SEATTLE—Comcast implemented a machine learning program that the company said can accurately predict whether it needs to dispatch a technician to a customer’s home in order to fix connectivity problems. The company developed the program internally, in part by using open-source software.
Adam Hertz, Comcast’s VP of engineering in the company’s Silicon Valley Innovation Center, said the company’s prediction program could save Comcast “tens of millions of dollars” by predicting whether the company needs to send a technician to a customer’s home in order to fix a problem. Hertz explained that some connectivity problems occur inside customer’s homes, while others occur at some point in Comcast’s network, and the company’s machine learning application can predict with more than 90% accuracy whether a technician will be able to fix the problem by driving to a customer’s home.
He said that such “truck rolls,” in cable industry parlance, are an expensive proposition, so Comcast invested in the machine learning application in order to prevent them where they are unnecessary.
Hertz made his comments here at the Mobile Future Forward event held by Chetan Sharma Consulting. He said Comcast’s machine learning application is one example of how the company is working to make its services more efficient through the use of advanced software and analytics techniques. He said the app was recently put into use by Comcast.

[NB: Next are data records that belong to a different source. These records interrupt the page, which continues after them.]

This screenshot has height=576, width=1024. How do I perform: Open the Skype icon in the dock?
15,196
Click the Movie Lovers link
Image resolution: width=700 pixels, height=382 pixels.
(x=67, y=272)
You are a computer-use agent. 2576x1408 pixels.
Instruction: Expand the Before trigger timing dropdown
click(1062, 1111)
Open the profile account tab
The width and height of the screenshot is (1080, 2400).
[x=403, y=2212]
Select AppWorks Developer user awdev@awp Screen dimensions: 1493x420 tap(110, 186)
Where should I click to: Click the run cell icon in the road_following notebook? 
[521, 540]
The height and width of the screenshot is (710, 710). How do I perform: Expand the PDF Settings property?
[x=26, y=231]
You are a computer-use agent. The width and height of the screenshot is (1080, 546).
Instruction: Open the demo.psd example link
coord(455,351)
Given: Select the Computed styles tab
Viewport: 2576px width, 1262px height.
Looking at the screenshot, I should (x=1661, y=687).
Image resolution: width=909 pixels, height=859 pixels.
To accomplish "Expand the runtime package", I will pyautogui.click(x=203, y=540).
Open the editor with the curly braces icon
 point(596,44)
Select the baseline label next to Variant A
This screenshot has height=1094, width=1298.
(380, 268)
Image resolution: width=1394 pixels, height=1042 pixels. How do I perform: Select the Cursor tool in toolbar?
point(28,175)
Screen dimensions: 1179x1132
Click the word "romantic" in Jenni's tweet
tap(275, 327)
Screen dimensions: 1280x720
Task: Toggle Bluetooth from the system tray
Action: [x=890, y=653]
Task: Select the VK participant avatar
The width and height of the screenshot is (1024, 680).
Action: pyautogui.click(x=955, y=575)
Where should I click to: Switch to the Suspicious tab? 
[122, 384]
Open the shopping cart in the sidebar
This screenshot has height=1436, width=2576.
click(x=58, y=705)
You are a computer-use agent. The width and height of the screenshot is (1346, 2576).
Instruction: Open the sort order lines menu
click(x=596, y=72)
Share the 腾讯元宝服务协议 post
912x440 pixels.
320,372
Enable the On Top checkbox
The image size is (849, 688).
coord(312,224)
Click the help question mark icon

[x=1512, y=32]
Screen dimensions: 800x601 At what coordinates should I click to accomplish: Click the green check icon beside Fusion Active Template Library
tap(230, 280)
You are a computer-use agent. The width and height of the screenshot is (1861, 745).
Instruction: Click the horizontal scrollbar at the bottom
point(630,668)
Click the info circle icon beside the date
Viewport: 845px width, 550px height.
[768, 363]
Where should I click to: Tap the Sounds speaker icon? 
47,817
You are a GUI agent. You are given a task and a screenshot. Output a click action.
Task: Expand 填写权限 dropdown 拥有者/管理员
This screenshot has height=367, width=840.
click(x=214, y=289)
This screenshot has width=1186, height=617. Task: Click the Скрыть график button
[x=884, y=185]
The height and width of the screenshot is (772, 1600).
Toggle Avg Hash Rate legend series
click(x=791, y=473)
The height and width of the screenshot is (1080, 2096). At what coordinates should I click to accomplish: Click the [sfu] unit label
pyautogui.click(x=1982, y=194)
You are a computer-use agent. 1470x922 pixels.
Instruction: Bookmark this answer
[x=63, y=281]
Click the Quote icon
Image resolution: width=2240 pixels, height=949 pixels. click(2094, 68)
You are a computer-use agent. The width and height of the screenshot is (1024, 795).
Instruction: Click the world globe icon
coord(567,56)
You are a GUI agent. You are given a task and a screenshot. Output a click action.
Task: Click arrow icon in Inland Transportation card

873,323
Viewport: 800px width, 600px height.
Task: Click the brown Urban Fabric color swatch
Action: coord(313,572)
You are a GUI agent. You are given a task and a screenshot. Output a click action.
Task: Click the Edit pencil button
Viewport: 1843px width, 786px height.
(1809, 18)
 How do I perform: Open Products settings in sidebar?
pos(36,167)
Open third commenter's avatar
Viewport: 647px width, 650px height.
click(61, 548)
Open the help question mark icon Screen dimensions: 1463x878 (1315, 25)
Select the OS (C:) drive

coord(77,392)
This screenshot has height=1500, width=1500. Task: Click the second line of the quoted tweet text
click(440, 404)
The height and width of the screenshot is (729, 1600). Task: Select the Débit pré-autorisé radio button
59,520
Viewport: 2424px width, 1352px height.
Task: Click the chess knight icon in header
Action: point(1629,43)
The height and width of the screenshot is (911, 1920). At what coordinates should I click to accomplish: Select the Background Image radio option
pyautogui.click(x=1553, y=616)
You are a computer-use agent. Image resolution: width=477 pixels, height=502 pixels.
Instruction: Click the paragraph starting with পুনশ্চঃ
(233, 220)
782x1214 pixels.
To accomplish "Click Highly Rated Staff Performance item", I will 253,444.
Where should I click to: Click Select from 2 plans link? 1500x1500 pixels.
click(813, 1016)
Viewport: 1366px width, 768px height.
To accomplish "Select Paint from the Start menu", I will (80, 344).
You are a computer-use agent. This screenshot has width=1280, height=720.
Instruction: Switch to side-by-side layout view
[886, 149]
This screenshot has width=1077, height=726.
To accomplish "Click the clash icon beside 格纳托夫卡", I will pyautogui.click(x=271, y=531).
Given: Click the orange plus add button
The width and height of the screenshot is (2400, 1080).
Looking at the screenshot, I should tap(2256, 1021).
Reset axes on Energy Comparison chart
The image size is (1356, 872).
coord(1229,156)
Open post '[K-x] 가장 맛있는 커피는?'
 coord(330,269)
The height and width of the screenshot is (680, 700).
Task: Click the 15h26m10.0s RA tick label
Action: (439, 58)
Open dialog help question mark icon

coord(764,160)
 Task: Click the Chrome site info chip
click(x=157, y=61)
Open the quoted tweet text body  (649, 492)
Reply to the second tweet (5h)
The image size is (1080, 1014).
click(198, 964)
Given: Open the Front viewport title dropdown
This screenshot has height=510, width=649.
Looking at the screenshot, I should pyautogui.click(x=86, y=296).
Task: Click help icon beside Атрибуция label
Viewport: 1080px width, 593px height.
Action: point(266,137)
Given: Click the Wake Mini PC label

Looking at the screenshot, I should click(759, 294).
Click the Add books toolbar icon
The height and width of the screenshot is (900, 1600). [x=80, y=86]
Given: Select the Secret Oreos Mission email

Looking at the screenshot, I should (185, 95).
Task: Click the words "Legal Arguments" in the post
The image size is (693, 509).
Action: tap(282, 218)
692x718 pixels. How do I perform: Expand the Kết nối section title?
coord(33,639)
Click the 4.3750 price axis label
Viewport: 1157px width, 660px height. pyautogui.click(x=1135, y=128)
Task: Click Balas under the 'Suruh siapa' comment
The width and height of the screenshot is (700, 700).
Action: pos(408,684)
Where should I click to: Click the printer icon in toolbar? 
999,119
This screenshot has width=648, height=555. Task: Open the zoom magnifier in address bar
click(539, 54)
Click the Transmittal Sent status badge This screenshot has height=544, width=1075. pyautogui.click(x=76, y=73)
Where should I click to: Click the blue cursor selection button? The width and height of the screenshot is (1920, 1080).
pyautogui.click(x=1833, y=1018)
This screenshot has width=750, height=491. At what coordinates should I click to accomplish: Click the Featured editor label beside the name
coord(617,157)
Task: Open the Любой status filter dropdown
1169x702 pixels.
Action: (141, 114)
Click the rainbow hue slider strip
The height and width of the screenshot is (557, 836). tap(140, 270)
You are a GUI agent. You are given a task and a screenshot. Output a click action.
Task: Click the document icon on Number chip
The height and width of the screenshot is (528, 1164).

In order to develop the application, Hertz said Comcast first assembled a wide range of data sets across its operations, including data from calls to its customer service center and data from its network operations. The company then built a model geared toward using all the data that could accurately predict whether a truck roll would be necessary.
“We run all this data through this model, through this machine learning application,” Hertz said.
Once the machine learning application reached the point where it could predict such situations with at least 90% accuracy, the company then put the application into operation. Now when a customer calls about connectivity problems, customer service representatives check the application to determine whether a truck roll is necessary.
Comcast isn’t alone, of course, in using advanced software techniques to make its network and its operations more efficient. A wide range of other telecommunications companies are engaging in similar efforts in to reduce the costs in their services and their networks. AT&T, for example, created an internal big-data division that works to leverage data on the company’s operations to find better ways of doing things. One of the division’s findings was savings of $119 million last year through turning off power to millions of pieces of unused or unneeded telecom equipment throughout the country.
Machine learning is one of several software applications the global tech industry is developing. Machine learning has been described as techniques that give computers the ability to learn without being explicitly programmed, generally via the study and construction of algorithms that can learn from and make predictions on data. Other similar software services include deep learning and artificial intelligence.
Article updated Sept. 12 to clarify the status of Comcast's application.